Down on the Quays this morning all was quiet by the blue cargo cranes – the demolition teams hadn't moved in yet, and the sun was even trying to shine through the black clouds that hovered over the iconic structures that are about to be torn down in the most public and symbolic flattening of Salford's community culture and heritage this century.
Taking one last glimpse of the cranes was an Ordsall dog walker, who called the Council's actions "a disgrace", and a few photographers trying to preserve some memories…
"I'm here today to photograph the cranes before they're removed and are not here for us to see any more" said Sarah Davies "My granddad was Frederick Bates and during the 1940s he sailed from here in the merchant navy. The family has close connections with this area and I believe that this is a bit of Salford's history which should be here for future generations.

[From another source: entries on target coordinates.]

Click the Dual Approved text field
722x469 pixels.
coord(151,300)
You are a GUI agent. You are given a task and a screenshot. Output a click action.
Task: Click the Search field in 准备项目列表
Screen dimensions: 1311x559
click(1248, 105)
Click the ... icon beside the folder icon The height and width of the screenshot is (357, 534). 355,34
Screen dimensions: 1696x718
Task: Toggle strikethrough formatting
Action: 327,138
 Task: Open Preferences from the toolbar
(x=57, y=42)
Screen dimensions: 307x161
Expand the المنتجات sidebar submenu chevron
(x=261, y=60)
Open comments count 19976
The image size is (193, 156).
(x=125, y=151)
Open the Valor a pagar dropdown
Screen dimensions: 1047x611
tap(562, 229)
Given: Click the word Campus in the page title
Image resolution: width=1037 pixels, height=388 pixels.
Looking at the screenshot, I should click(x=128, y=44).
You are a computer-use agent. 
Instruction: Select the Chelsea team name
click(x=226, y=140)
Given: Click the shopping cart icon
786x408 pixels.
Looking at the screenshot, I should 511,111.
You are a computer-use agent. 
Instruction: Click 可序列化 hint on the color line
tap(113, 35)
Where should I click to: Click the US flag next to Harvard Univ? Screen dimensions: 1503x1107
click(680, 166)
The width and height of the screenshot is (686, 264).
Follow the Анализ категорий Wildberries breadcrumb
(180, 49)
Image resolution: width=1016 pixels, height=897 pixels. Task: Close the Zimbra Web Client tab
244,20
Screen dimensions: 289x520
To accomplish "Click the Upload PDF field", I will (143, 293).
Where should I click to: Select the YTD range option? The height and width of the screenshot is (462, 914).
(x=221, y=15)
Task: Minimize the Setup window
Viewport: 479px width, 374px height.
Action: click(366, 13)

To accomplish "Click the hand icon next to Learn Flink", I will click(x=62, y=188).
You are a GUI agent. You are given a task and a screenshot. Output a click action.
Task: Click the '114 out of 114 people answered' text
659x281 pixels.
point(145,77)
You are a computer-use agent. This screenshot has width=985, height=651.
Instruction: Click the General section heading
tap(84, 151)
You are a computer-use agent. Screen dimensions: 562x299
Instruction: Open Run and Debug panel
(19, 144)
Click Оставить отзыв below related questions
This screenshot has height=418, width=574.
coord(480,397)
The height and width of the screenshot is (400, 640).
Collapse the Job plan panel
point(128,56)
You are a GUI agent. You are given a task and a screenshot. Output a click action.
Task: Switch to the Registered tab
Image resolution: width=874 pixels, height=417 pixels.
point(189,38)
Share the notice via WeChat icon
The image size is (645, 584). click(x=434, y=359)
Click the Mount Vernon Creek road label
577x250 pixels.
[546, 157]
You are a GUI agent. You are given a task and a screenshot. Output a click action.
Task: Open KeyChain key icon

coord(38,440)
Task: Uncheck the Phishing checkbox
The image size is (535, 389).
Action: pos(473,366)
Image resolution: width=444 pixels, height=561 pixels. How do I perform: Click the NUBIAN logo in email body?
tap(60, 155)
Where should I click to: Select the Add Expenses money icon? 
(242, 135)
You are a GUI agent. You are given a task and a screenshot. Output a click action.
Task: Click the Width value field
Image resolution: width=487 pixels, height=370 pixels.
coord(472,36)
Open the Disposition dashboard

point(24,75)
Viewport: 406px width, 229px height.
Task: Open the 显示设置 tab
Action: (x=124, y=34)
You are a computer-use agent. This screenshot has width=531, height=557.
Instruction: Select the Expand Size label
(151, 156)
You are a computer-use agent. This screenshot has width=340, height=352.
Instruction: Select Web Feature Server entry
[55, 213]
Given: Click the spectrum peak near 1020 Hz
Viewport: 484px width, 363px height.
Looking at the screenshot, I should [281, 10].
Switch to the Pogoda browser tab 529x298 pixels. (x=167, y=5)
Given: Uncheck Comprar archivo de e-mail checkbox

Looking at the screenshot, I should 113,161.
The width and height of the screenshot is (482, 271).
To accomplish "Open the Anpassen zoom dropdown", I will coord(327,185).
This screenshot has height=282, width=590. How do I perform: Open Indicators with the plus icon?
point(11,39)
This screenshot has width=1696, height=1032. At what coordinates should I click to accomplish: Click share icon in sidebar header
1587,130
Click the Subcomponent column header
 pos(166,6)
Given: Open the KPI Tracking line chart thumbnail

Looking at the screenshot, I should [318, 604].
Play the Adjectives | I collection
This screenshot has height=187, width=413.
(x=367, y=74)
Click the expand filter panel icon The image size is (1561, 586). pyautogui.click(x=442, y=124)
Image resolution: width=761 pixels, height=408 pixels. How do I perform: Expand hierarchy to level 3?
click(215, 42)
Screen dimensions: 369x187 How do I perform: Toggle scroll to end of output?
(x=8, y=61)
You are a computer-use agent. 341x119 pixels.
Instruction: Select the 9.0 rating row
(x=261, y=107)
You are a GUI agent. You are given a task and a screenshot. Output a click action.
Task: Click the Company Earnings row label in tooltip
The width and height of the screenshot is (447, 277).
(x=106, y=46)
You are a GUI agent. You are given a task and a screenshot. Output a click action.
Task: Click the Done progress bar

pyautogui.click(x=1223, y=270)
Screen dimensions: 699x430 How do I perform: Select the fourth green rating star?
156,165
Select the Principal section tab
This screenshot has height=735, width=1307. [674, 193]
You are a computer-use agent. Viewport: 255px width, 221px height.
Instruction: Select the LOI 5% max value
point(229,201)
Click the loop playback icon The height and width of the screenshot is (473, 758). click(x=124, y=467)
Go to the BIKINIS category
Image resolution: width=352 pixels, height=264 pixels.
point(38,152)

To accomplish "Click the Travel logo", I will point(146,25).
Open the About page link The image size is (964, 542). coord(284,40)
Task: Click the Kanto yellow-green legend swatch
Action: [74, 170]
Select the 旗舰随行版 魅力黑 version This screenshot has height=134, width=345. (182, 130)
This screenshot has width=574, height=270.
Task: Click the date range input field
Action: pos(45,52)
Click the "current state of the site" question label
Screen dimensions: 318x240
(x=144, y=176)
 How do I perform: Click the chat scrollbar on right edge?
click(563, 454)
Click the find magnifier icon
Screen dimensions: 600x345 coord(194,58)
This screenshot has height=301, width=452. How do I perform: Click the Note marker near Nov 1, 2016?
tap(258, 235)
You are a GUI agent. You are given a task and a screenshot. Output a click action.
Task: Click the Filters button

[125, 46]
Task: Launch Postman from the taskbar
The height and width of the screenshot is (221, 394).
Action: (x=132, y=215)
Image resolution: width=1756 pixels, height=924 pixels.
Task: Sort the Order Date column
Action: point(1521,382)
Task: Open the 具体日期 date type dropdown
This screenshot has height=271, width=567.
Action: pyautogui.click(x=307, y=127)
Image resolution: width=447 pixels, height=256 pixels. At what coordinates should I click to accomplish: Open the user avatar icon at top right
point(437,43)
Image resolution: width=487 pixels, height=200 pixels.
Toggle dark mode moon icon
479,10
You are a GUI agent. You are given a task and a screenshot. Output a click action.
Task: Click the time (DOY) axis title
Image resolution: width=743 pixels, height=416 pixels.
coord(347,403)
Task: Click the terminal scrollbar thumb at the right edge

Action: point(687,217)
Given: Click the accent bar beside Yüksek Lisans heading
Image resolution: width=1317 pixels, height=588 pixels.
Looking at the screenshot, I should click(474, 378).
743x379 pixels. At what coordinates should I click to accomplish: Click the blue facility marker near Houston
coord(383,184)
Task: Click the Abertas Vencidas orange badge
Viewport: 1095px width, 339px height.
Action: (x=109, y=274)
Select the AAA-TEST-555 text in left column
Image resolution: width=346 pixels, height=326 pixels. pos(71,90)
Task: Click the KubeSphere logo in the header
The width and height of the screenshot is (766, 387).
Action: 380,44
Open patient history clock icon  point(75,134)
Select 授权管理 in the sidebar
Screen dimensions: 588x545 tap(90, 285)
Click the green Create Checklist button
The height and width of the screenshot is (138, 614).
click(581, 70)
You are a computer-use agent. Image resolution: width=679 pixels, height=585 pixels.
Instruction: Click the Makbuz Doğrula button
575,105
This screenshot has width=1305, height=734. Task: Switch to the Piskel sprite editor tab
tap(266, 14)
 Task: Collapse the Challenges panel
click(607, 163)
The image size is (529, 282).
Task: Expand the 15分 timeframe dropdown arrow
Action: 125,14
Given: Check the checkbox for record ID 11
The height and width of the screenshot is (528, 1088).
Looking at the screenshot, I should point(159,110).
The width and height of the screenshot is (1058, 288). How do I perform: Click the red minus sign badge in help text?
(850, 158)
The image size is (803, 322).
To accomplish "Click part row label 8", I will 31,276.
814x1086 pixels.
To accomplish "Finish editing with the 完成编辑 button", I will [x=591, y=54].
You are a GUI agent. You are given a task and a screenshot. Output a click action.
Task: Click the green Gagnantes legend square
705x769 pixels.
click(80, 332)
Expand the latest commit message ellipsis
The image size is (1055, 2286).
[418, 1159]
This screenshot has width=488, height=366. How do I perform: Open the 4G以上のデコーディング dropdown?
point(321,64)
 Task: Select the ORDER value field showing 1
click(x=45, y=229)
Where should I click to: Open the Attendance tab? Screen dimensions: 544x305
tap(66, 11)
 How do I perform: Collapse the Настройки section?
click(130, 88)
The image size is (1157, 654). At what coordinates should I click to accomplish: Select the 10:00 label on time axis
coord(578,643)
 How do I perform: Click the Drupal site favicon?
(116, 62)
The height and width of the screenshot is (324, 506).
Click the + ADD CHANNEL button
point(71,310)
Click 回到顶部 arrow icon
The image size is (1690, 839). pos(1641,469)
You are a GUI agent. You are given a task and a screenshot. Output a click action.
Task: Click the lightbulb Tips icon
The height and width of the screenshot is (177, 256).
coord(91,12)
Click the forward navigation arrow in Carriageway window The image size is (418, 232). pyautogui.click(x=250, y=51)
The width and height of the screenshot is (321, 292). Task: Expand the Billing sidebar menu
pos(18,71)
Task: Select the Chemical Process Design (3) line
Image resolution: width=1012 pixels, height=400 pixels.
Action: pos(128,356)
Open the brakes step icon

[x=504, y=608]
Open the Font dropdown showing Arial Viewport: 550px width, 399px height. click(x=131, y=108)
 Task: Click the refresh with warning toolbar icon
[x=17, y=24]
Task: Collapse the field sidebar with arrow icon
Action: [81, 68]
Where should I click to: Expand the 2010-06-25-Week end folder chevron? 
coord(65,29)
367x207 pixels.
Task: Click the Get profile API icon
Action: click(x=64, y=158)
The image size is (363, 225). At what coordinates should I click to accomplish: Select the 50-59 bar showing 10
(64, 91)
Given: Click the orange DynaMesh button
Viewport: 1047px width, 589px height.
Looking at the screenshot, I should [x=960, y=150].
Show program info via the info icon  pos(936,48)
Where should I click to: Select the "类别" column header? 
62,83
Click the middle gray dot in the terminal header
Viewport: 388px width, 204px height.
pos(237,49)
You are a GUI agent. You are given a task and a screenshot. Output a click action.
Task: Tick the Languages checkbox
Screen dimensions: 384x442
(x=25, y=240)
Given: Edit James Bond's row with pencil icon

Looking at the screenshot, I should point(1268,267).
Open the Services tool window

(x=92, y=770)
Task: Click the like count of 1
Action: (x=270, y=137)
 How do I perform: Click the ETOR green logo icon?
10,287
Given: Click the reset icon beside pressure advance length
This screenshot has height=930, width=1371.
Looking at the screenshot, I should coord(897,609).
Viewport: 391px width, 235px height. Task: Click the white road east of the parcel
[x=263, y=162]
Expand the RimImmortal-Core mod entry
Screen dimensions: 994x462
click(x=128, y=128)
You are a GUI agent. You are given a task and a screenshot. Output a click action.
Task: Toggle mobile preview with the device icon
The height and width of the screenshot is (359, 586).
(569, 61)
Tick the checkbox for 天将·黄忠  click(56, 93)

"I think it's a crying shame that the identity of the area is being totally lost" she added "There's nothing here to signify the importance of this area to Salford and the Manchester area."
Salford photographer, Raymond Psaila, was also there capturing the scene before it's trashed*.
"I'm here to record the cranes before they are demolished which I think is an absolute crying shame in a historic city such as Salford" he said "It's an attraction, they shouldn't be taken down, they should be painted and renovated, they do no harm. When I read about it on the Salford Star I was gobsmacked, dumfounded."
This week, in answer to questions about the crane trashing, Salford City Mayor, Ian Stewart tweeted coldly "We haven't got £1million to make cranes safe and restore them. nobrainer#"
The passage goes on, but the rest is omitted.